We remember almost everything for a very short time. But what we remember over the long-term depends largely on how meaningful the information to be remembered is.

This, for instance, is why we often forget a phone number so easily ... those numbers mean nothing to us. Clever marketers come up with schemes to help make phone numbers more meaningful like "call 123-FISH".

Take advantage of the way your memory works by doing whatever you can to make what you are trying to learn meaningful. Research has found two important ways to make information more meaningful:


Strategy 1: Association

One way to give more meaning to what you are trying to learn is to associate the new information to knowledge currently in your memory. In other words, associate what you are learning with what you already know. If, for example, a physics instructor told you about an atom in theoretical terms, it would probably make little sense to you. But if the instructor says:

"Well, think of the atom as being like the universe, with a sun in the middle and planets orbiting the sun and lots of space in between. The sun is like the atom nucleus and the planets are like the atom's electrons."

This would make more sense because the new information (the theoretical structure of an atom) is associated with something you already know (the basic structure of the universe).
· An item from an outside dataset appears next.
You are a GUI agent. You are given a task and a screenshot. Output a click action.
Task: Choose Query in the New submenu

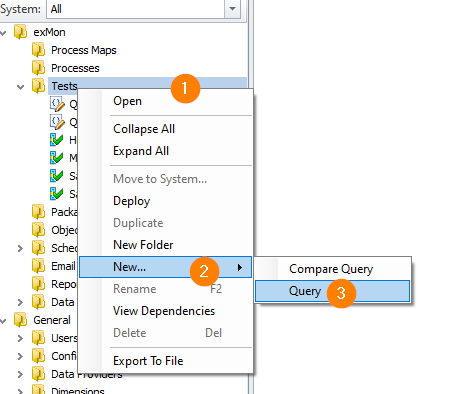pyautogui.click(x=332, y=291)
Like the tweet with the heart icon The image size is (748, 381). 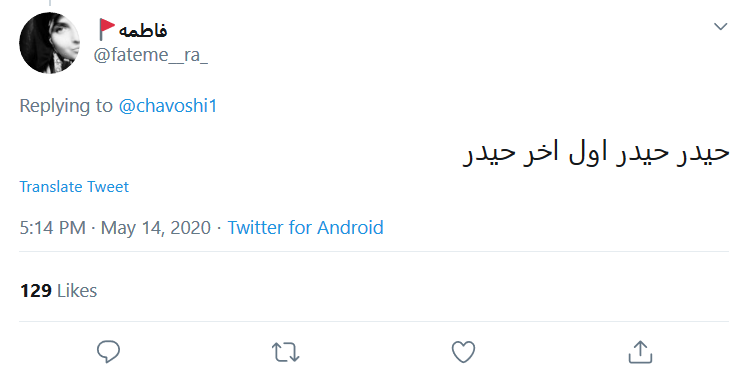463,352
If you can somehow get what you are currently learning to "hook onto" what you already know, then there is more likelihood you will understand and remember it.
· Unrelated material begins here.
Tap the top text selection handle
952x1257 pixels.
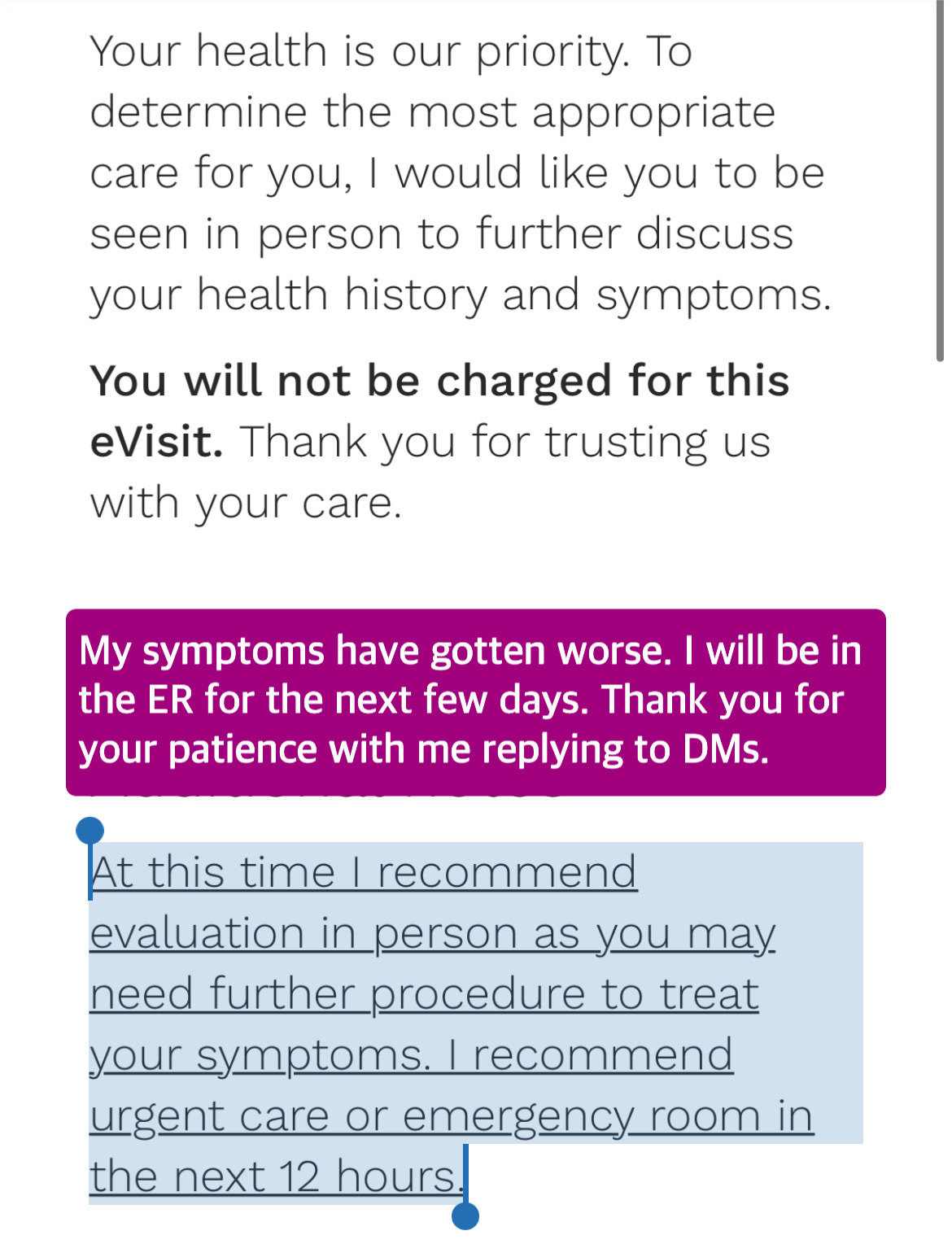pyautogui.click(x=90, y=831)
Some hints to increase your use of association:

  • read the textbook chapter before class
  • paraphrase the information in your own words
  • try to apply what you learn to your own life/situation
  • think about what you learn.

Strategy 2: Organization

The other useful way to make what you learn more meaningful is to organize it into groupings which:

  • are manageable in size
  • make sense to you.

If, for example, you have one large mass of information to learn, it will probably make more sense if you break it up into small groups, perhaps giving each group a descriptive heading.

One student actually went so far as to cut up his class notes with scissors, and rearrange them based on the topics and sub-topics they covered.
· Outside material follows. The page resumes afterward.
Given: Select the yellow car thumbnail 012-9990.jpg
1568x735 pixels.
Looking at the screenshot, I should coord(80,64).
You may not want to go that far, but it is a good idea to at least make your notes on loose-leaf paper, so that you can shuffle them around. Just because your instructor or your text present things in a given order, does not mean that is a logical order for you. After all, you're the one who has to understand it! However you choose to do it, organizing what you learn in some way is essential. Imagine an office where there was no filing system ... everything was just thrown into a drawer. It would be pretty hard to find things, wouldn't it? But if things are put away in a logical manner, they can be more easily found.

Some other hints:

  • make an outline of your notes
  • diagram how information fits together
  • use headings and sub-headings
  • look for similarities in topics.


Other Strategies

Select. Try to reduce information down to its main points. You need not remember everything all at once. Break it down to the main ideas and work from there.

Review. It's one of the hardest things to get yourself to do, but if you review regularly, you will benefit. Review doesn't mean just reading over, by the way. You must think about what you are reviewing for it to be of use.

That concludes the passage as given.